Stored data:
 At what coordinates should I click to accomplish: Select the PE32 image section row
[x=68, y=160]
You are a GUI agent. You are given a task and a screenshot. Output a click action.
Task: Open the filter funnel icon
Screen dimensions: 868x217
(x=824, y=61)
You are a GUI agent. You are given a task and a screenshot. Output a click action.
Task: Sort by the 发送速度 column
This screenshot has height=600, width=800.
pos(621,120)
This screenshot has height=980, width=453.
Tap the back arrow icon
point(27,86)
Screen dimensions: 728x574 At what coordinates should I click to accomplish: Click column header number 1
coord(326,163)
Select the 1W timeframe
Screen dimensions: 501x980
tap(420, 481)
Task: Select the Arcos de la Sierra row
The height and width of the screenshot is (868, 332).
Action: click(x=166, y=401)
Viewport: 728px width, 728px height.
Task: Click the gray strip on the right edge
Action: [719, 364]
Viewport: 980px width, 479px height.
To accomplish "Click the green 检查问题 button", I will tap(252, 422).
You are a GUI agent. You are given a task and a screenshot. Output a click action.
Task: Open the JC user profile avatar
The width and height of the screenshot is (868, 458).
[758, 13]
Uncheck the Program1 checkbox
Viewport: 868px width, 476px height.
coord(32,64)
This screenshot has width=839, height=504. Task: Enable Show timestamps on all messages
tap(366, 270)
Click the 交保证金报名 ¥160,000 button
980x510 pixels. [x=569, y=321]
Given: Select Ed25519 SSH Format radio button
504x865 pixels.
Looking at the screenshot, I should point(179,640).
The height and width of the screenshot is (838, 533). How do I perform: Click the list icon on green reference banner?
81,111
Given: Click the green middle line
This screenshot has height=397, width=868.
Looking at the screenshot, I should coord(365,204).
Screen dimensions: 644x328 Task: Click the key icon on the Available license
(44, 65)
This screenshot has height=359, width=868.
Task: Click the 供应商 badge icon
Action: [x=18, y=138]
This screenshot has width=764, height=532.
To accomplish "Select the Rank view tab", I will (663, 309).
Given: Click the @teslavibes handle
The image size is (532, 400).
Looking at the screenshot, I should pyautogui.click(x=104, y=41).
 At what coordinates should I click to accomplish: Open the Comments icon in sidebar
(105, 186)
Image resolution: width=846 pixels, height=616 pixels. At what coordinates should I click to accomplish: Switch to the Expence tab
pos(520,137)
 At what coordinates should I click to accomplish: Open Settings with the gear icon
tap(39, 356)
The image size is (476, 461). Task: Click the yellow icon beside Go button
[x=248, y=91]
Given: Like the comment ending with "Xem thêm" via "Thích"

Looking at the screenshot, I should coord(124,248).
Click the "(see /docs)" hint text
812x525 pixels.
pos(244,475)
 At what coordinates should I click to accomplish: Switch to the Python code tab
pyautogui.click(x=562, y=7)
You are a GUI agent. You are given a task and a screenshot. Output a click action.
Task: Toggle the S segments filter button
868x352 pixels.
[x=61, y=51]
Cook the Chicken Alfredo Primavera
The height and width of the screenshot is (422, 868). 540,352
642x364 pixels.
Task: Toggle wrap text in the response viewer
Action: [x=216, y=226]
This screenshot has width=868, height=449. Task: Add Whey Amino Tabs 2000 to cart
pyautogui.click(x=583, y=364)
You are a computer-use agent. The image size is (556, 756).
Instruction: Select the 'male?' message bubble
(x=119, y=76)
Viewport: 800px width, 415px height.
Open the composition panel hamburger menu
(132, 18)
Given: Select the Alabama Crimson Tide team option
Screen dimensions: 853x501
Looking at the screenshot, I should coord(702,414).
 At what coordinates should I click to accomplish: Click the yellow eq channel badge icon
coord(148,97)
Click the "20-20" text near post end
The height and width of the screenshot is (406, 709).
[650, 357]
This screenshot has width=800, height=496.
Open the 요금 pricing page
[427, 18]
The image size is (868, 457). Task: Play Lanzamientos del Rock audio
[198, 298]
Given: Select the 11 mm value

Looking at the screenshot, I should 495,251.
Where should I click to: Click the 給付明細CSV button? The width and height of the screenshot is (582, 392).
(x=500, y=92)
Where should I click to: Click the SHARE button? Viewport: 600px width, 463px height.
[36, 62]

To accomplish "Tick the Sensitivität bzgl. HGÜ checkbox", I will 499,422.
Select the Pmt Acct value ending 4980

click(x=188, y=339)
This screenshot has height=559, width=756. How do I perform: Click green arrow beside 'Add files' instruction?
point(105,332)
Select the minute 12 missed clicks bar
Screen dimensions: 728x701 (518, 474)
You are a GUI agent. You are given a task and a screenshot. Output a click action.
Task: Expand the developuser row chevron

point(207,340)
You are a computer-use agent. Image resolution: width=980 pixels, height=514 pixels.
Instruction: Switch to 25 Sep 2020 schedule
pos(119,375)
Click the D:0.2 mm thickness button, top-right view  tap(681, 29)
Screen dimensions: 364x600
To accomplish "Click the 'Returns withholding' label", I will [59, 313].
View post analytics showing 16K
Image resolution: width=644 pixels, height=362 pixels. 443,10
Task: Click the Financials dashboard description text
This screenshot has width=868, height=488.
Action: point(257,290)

> **Exercise prompt**
Extract every line from the one with "Click the D:0.2" down to the final line above, both included, exactly as written.

> **Written response**
Click the D:0.2 mm thickness button, top-right view  tap(681, 29)
Screen dimensions: 364x600
To accomplish "Click the 'Returns withholding' label", I will [59, 313].
View post analytics showing 16K
Image resolution: width=644 pixels, height=362 pixels. 443,10
Task: Click the Financials dashboard description text
This screenshot has width=868, height=488.
Action: point(257,290)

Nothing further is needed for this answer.